Honestamente, o que ela vai fazer daqui pra frente não me interessa mais. Assim como Seher se livrou d e sua maldição, eu também me livrei da minha. Agora sei que minha mãe sempre foi má. Ela nunca foi mãe, então por que eu lamentei sua partida até hoje?
Porque sofri todos estes anos? Ela nunca mereceu e eu nunca deveria ter lamentado a partida de alguém como ela, pelo contrário, deveria ter comemorado porque, apesar de tudo que passei por causa disto, ainda sim foi melhor do que ter crescido com uma bruxa, com alguém tão má.
Chega de lamentar o passado.

Dou meu casaco para Seher e nós vamos correndo para o carro alugado. Antes de entrar eu a puxo para mim.
- Acabou. Você está livre.
- Graças a você...
- Graças a nós. Se você não tivesse tentado pegar o colar eu nunca teria desconfiado.
- Eu senti o mal que vinha do colar. Percebi que ali estava toda a mágica dela.
- Como?
- Coisa de gato.
- Foi perfeito. Nós tiramos sua maldição e de quebra todo o mal que ela fez foi desfeito.
- Eu sinto muito pela sua mãe.
- Ela escolheu seu caminho.
- Ainda assim... você deve estar se sentindo mal com tudo isto.
- Pelo contrário. Hoje eu percebi que não perdi nada depois que ela foi embora. Você se libertou de sua maldição e eu me libertei da minha. Não se preocupe com ela. Você viu o tanto de dinheiro e ouro que ela tinha? Vai dar pra ter uma vida de rainha.
- Sim, mas solitária.
- De novo, escolha dela.  Vamos para casa, meu amor.
- Vamos.

********

Seher

A mãe de Yaman foi esquecida no mesmo instante. Eu tenho impressão de que a veremos novamente, mas ao menos agora ela não é mais perigosa.
Que sensação maravilhosa pertencer a mim mesma novamente.
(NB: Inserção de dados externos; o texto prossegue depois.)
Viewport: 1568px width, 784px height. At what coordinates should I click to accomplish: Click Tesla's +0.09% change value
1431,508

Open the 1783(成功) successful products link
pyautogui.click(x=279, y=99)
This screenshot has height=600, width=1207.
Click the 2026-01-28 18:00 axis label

Ter controle sobre meu corpo, poder andar em duas pernas durante o dia.
Que felicidade fazer tudo isto ao lado dele.
Quando entramos no carro eu coloco as roupas que havíamos trazido, mesmo ele falando que me preferia sem roupa nenhuma.
Ele alugou um jatinho pra voltarmos para casa ainda naquela madrugada e devo confessar que entramos para o "mile high club". Meu homem insaciável fez amor comigo o caminho todo. Eu gostei.
Chegamos em casa quase de manhã, exaustos, mas não consegui dormir. Fiquei acordada até 5:05 da manhã. Quando vi que não me transformei em gato, dormi feito pedra.
Quando acordei, Yaman estava no quarto com uma bandeja de café da manhã, apesar de ser hora do almoço.
- Bom dia, gata- ele diz colocando a bandeja no sofá e vindo ao meu encontro para um beijo.
- Bom dia, meu homem.
- Como é acordar humana depois de um ano?
- Ainda não acredito que acabou.
- Sim. Está tudo acabado, meu amor.
- E agora?
- Agora? Agora eu preciso que você me responda uma coisa.
- Qualquer coisa.
- Quer se casar comigo?
Eu pulo da cama exatamente como fazia quando era um gato e vou para seu colo.
- quero! Quero me casar com você!
Nós nos beijamos por um longo tempo, selando aquela promessa.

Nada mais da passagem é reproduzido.